Elisa Balestra incalza senza mezzi termini, che ha parlato di un “cortocircuito” politico e amministrativo, oltre che di incongruenze sul ruolo, sulla comunicazione e sulle posizioni dell’amministrazione sul tema.

“Lo svincolo di Sanremo Foce, secondo i documenti, viene stralciato in quanto non più richiesto. Ma oggi sento che tutti i tecnici sono a favore. Cosa dobbiamo pensare?”, ha domandato, con riferimenti alla componente del Partito Democratico presente nella maggioranza, rappresentata in aula da Marco Cassini, che a fine seduta risponderà, ribadendo la propria posizione favorevole allo svincolo della Foce.

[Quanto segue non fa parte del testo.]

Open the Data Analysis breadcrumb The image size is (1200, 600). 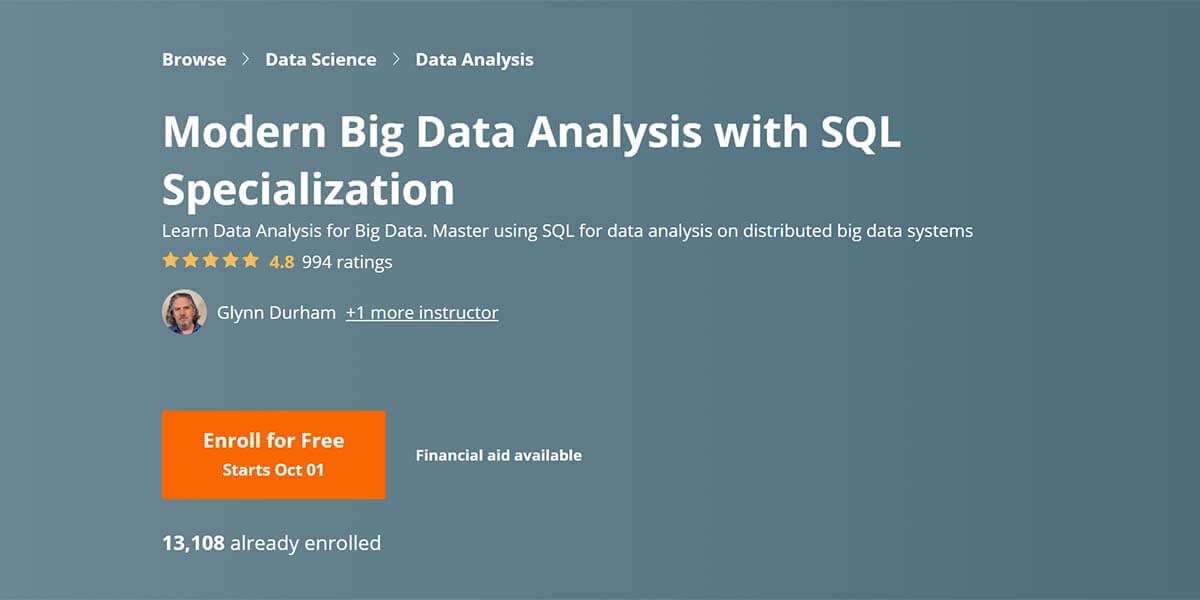point(474,60)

A rispondere alle contestazioni è stato Donzella, che ha ricostruito, in un lungo intervento, l’evoluzione delle diverse ipotesi formulate da Anas. Dalla “soluzione B”, che prevedeva un’uscita nella zona Solaro-Rapalin, si è passati alle successive ipotesi, fino alla “soluzione F”, che prevedeva un collegamento verso Cava Cangiotti e che sarebbe stata successivamente ritirata per le difficoltà legate allo smaltimento del traffico.

“Nel corso del tempo ci sono stati incontri e ricordo che a fare le scelte è sempre stata Anas, visto che è sua competenza”, ha sottolineato l’assessore “Abbiamo sempre voluto che Anas ci desse delle risposte e quando ci siamo recati a Roma abbiamo voluto rappresentare le varie dinamiche e le alternative, cercando di avere svincoli non impattanti sul territorio”, ha aggiunto.

Donzella ha inoltre rivendicato l’attenzione dell’amministrazione per il collegamento di Cava Cangiotti e per il commissariamento dell’opera. Annuncia inoltre che sul fronte della viabilità esistente è arrivata invece la conferma della possibilità di completare lo svincolo di San Martino, dopo la conclusione della conferenza dei servizi.

La dialettica fra Donzella e Balestra si concentra a quel punto sui contenuti e sull”ordine di importanza delle rispettive documentazioni.

Dalla maggioranza sono arrivati infine inviti a mantenere il confronto su un piano tecnico e a cercare una sintesi.
Alessandra Pavone ha sottolineato la necessità di distinguere il confronto politico dalla successiva fase della Conferenza dei Servizi, mentre.

Vittorio Toesca ha invece richiamato la necessità di un approccio pragmatico: “Dobbiamo essere pragmatici, trovando una sintesi sia politica che tecnica, mantenendo anche l’aspetto naturale e paesaggistico”.

Il confronto proseguirà nelle prossime riunioni della commissione, con l’obiettivo di arrivare a una posizione condivisa sulle possibili modifiche alla “soluzione E” da sottoporre ad Anas e agli altri enti coinvolti.